Objective To develop a nomogram model based on the nucleotide-binding oligomerization domain-like receptor protein 3 (NLRP3)/caspase-1 signaling pathway to predict the value of secondary vascular dementia (VaD) after acute cerebral infarction (ACI) following thrombolytic therapy.

Methods A total of 289 patients with ACI admitted to Yuncheng Central Hospital Affiliated to Shanxi Medical University from March 2021 to March 2024 were selected as study subjects, and were divided into VaD group (n=60) and non-VaD group (n=229) based on the occurrence of VaD. Relevant clinical data were compared between the two groups, and influencing factors for secondary VaD after ACI were analyzed. A nomogram prediction model was constructed and validated.

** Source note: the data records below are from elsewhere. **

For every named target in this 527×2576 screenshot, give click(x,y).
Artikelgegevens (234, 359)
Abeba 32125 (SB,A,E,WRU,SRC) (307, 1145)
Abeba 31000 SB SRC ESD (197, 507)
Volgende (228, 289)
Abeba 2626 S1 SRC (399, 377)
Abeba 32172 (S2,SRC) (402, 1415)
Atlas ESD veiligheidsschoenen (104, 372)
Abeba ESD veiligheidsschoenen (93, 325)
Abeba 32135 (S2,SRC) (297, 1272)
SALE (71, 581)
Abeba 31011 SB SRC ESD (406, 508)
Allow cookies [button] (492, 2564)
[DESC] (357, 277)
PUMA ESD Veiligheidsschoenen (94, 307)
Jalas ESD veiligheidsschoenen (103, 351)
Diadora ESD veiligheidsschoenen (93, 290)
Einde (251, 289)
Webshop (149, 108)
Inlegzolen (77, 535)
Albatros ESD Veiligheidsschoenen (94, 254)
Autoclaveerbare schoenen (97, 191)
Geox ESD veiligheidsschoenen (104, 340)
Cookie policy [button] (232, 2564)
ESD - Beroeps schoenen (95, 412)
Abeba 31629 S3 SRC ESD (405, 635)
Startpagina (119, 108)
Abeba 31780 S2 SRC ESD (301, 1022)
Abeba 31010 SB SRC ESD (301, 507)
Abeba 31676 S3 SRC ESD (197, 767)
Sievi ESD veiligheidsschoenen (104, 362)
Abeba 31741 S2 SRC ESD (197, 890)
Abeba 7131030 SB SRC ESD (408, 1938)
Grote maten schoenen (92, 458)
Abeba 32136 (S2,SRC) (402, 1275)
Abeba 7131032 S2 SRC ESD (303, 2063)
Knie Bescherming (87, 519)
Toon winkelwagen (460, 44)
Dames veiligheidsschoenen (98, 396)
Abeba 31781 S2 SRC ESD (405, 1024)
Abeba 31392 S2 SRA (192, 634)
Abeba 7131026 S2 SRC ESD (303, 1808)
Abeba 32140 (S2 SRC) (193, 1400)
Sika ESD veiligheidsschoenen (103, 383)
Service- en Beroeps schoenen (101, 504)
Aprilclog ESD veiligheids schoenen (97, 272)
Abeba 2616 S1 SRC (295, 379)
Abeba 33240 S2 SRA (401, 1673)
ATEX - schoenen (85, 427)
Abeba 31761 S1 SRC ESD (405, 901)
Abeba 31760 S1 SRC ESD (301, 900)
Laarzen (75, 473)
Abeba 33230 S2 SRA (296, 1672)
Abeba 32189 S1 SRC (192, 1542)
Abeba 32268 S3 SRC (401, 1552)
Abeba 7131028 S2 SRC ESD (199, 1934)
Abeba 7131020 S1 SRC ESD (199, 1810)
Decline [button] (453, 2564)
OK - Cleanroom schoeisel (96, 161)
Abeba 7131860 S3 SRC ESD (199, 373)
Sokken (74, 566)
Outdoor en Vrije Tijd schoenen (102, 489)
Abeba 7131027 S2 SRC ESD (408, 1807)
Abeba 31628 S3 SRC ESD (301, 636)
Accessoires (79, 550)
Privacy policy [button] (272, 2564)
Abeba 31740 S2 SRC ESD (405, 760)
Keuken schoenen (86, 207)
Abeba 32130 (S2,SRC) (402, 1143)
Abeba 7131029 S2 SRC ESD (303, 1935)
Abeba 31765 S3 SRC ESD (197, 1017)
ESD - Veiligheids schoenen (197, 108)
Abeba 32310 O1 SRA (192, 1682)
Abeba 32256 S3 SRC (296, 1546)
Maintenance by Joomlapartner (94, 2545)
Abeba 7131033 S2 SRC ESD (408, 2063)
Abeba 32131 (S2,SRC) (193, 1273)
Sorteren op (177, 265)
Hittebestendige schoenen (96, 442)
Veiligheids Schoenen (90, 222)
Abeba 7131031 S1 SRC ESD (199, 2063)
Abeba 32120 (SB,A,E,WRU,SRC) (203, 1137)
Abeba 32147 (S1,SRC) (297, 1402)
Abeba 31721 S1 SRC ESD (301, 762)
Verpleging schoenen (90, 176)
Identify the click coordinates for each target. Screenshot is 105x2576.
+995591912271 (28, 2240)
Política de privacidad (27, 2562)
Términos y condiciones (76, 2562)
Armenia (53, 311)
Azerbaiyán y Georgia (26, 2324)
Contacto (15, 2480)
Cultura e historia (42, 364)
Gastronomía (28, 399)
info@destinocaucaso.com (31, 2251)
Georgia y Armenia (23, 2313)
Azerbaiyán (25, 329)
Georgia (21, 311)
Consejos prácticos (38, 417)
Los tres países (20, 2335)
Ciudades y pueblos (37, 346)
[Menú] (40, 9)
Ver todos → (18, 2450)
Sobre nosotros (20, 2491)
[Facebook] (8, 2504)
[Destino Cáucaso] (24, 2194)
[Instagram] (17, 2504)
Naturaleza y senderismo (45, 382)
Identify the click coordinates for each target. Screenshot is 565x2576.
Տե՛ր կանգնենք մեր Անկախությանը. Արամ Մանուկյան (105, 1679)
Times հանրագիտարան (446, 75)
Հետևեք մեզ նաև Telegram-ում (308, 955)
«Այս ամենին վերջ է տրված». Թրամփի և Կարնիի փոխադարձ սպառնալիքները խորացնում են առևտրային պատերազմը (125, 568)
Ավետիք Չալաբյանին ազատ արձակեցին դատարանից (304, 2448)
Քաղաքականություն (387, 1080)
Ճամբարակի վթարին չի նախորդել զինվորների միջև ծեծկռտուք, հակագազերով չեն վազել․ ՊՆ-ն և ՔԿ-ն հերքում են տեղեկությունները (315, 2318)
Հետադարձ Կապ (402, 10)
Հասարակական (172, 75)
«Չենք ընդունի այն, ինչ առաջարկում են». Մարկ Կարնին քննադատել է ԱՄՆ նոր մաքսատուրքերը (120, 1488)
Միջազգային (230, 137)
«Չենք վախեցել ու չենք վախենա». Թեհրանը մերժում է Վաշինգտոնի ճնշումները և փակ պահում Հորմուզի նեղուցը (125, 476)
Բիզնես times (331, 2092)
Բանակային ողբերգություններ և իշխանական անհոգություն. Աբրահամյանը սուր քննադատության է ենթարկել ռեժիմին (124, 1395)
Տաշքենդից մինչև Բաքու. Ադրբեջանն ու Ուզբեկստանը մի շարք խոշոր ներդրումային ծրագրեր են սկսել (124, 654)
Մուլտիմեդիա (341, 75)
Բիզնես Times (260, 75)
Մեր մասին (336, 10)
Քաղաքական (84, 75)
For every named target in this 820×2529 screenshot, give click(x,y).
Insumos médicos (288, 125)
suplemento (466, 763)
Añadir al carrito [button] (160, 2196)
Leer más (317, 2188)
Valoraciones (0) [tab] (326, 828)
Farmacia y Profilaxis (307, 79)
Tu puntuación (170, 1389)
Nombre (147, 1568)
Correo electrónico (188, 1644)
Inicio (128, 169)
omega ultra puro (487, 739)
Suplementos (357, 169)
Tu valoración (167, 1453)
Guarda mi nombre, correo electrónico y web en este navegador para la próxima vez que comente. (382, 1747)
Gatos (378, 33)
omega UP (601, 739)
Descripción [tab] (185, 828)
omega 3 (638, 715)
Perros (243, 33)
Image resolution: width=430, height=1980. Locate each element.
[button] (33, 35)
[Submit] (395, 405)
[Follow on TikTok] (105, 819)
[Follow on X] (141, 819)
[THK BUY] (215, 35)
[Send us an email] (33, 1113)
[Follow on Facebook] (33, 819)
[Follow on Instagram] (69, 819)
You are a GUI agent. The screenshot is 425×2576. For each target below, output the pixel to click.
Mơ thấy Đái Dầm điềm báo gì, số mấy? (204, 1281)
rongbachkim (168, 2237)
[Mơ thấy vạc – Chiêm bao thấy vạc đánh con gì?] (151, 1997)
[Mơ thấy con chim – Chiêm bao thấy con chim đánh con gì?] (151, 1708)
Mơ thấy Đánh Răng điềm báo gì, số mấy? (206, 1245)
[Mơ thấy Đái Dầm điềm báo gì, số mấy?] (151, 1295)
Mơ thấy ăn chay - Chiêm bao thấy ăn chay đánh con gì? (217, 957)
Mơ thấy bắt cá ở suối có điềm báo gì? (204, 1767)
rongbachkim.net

Results The proportions of patients with a history of smoking, hypertension and coronary heart disease, infarction in key areas, responsible large vessel stenosis ≥50%, leukoaraiosis, and thrombolysis benefit were higher in the VaD group than in the non-VaD group(P < 0.05). Logistic regression analysis showed that the degree of responsible vessel stenosis, infarctionin key areas, leukoaraiosis, and the expression of NLRP3, apoptosis-associated speck-like protein containing a CARD (ASC), and caspase-1, which are related to the NLRP3/caspase-1 signaling pathway, were independent influencing factors for secondary VaD after ACI (P < 0.05). Receiver operating characteristic (ROC) curve, calibration curve, and decision curve analysis (DCA) indicated that the nomogram model had high discrimination and predictive efficacy, with significant positive net benefit.

Conclusion The independent influencing factors for secondary VaD after ACI include the degree of responsible vessel stenosis, infarction in key areas, leukoaraiosis, and the expression of NLRP3, ASC, and caspase-1 related to the NLRP3/caspase-1 signaling pathway. The nomogram prediction model established based on these indicators has high predictive value and clinical efficacy.